DESCRIPTION OF THE TASK :: Output only the stretch of the listing that starts at the line containing "Where should I click to: Expand" and ends at the line containing "Adjust the Merge", reproduced exactly with both ends.

RECORDS SHOWN ::
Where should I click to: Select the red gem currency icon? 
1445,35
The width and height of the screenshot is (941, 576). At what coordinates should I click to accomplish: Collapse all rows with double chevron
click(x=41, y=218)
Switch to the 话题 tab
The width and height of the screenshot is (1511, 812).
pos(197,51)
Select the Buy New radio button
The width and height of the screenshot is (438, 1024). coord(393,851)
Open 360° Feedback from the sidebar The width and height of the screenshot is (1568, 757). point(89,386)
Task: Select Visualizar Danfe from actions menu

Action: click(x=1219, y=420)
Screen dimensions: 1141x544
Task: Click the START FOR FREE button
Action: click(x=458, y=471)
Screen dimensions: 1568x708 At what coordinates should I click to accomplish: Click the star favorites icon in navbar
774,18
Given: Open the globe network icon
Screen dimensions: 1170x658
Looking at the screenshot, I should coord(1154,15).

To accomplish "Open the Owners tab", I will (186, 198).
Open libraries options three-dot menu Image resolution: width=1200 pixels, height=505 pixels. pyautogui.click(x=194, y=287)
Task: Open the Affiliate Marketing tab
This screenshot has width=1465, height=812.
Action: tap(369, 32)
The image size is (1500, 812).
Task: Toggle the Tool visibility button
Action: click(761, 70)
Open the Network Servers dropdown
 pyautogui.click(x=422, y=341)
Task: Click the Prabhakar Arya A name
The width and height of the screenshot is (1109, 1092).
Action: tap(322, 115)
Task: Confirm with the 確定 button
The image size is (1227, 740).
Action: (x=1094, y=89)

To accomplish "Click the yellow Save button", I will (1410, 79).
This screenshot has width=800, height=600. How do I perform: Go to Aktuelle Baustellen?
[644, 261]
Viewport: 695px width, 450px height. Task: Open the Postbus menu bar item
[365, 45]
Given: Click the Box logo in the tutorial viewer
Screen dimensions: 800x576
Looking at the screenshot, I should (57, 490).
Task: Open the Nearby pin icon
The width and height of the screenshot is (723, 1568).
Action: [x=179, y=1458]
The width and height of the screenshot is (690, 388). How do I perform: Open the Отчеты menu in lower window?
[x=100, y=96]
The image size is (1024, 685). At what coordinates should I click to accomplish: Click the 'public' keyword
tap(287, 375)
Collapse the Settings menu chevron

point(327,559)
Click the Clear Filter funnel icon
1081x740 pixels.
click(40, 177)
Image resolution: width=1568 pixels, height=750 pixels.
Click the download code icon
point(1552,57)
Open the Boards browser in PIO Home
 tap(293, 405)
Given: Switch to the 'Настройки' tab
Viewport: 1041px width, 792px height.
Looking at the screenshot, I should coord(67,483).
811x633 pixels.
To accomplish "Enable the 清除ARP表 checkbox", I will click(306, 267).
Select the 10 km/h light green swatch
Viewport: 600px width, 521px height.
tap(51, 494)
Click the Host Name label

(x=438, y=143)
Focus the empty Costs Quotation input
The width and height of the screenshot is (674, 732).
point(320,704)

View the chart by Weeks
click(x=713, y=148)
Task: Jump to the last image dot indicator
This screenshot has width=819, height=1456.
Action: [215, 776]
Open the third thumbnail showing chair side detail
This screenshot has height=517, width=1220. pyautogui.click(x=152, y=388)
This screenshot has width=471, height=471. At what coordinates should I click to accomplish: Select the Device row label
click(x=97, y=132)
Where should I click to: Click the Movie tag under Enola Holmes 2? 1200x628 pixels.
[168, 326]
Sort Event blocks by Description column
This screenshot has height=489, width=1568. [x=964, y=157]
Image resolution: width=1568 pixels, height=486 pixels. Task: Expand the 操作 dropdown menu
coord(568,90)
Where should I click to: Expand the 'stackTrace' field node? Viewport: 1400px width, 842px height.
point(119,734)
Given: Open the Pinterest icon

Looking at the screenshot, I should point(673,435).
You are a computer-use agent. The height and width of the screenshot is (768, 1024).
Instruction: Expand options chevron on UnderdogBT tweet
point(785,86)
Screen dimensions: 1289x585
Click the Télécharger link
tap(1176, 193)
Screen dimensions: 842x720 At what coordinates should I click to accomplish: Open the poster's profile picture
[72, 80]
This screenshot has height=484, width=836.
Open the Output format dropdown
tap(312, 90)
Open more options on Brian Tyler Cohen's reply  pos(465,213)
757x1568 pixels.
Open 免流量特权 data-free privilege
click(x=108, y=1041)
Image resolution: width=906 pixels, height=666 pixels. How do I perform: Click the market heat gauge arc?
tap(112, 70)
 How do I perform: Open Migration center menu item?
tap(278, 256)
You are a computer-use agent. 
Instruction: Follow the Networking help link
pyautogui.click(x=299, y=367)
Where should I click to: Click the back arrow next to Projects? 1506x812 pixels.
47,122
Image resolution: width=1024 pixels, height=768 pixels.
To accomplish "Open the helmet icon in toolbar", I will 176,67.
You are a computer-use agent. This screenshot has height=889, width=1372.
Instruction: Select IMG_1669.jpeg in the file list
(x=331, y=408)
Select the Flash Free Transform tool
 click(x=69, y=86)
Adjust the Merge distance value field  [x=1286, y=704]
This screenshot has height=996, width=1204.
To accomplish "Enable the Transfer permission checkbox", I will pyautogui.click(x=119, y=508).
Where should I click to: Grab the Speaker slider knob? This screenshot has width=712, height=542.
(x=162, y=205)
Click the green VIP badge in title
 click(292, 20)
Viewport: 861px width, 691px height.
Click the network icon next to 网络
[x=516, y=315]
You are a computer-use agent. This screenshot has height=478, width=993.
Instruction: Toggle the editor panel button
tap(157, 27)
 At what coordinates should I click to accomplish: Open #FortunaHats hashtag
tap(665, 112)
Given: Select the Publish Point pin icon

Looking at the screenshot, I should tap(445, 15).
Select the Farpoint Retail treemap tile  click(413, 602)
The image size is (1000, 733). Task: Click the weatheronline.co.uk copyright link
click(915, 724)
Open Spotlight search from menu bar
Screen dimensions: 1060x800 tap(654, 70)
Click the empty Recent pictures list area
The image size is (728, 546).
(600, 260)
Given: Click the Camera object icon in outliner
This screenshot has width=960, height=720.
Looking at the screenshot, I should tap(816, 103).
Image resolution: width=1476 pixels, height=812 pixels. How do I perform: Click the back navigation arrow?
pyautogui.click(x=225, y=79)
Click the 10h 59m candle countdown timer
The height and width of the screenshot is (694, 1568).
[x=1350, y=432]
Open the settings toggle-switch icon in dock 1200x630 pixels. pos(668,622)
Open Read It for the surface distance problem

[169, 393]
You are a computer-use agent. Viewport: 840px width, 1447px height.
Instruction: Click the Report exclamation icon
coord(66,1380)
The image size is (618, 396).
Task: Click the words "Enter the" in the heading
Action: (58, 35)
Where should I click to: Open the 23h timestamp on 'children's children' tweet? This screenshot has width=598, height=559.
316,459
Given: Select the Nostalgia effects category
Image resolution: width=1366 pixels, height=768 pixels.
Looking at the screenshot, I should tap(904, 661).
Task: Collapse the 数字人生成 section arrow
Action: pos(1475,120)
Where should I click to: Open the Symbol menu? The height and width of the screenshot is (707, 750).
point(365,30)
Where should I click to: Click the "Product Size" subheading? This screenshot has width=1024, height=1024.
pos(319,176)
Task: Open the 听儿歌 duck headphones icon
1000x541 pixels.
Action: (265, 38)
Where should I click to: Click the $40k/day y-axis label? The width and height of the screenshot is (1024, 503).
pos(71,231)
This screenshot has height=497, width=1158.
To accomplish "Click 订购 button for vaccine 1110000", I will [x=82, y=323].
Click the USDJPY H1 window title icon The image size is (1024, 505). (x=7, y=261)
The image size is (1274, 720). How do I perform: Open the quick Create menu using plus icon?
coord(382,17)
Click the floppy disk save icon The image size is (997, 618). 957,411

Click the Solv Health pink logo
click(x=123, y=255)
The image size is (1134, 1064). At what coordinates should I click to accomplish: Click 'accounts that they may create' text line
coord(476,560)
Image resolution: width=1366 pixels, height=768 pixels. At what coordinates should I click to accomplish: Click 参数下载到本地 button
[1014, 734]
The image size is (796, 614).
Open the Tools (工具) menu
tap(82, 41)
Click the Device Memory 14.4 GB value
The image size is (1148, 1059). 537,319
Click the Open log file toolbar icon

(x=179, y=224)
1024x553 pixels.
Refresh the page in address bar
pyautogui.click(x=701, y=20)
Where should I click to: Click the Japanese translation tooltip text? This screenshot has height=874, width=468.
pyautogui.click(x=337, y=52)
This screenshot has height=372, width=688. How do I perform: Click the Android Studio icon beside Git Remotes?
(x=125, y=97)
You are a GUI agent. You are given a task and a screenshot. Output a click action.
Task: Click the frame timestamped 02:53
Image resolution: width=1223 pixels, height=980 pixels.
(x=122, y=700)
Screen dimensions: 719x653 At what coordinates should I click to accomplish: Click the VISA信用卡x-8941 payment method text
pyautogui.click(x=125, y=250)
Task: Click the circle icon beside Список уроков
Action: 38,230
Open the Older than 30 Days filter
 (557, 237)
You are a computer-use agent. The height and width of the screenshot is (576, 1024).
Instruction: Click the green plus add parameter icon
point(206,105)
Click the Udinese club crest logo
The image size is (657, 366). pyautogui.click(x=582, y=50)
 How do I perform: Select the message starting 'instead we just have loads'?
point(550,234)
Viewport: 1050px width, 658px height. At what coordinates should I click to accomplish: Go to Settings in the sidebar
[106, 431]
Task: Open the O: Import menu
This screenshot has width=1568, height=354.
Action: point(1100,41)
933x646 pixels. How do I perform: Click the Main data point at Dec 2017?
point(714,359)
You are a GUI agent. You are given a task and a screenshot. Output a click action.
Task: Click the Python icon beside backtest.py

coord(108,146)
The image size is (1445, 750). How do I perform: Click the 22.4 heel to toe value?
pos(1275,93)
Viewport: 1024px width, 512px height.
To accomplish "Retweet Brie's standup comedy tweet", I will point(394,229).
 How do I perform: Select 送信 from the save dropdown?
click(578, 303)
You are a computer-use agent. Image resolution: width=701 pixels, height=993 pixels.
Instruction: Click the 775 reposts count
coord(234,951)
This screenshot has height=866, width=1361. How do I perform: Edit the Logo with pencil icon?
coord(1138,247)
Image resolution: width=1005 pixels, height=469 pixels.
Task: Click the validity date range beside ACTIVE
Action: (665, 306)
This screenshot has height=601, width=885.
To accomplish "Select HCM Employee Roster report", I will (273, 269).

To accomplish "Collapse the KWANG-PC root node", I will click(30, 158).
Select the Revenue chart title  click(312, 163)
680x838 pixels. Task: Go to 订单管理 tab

OUTPUT OF THE TASK ::
Where should I click to: Expand the 'stackTrace' field node? Viewport: 1400px width, 842px height.
point(119,734)
Given: Open the Pinterest icon

Looking at the screenshot, I should point(673,435).
You are a computer-use agent. The height and width of the screenshot is (768, 1024).
Instruction: Expand options chevron on UnderdogBT tweet
point(785,86)
Screen dimensions: 1289x585
Click the Télécharger link
tap(1176, 193)
Screen dimensions: 842x720 At what coordinates should I click to accomplish: Open the poster's profile picture
[72, 80]
This screenshot has height=484, width=836.
Open the Output format dropdown
tap(312, 90)
Open more options on Brian Tyler Cohen's reply  pos(465,213)
757x1568 pixels.
Open 免流量特权 data-free privilege
click(x=108, y=1041)
Image resolution: width=906 pixels, height=666 pixels. How do I perform: Click the market heat gauge arc?
tap(112, 70)
 How do I perform: Open Migration center menu item?
tap(278, 256)
You are a computer-use agent. 
Instruction: Follow the Networking help link
pyautogui.click(x=299, y=367)
Where should I click to: Click the back arrow next to Projects? 1506x812 pixels.
47,122
Image resolution: width=1024 pixels, height=768 pixels.
To accomplish "Open the helmet icon in toolbar", I will 176,67.
You are a computer-use agent. This screenshot has height=889, width=1372.
Instruction: Select IMG_1669.jpeg in the file list
(x=331, y=408)
Select the Flash Free Transform tool
 click(x=69, y=86)
Adjust the Merge distance value field  [x=1286, y=704]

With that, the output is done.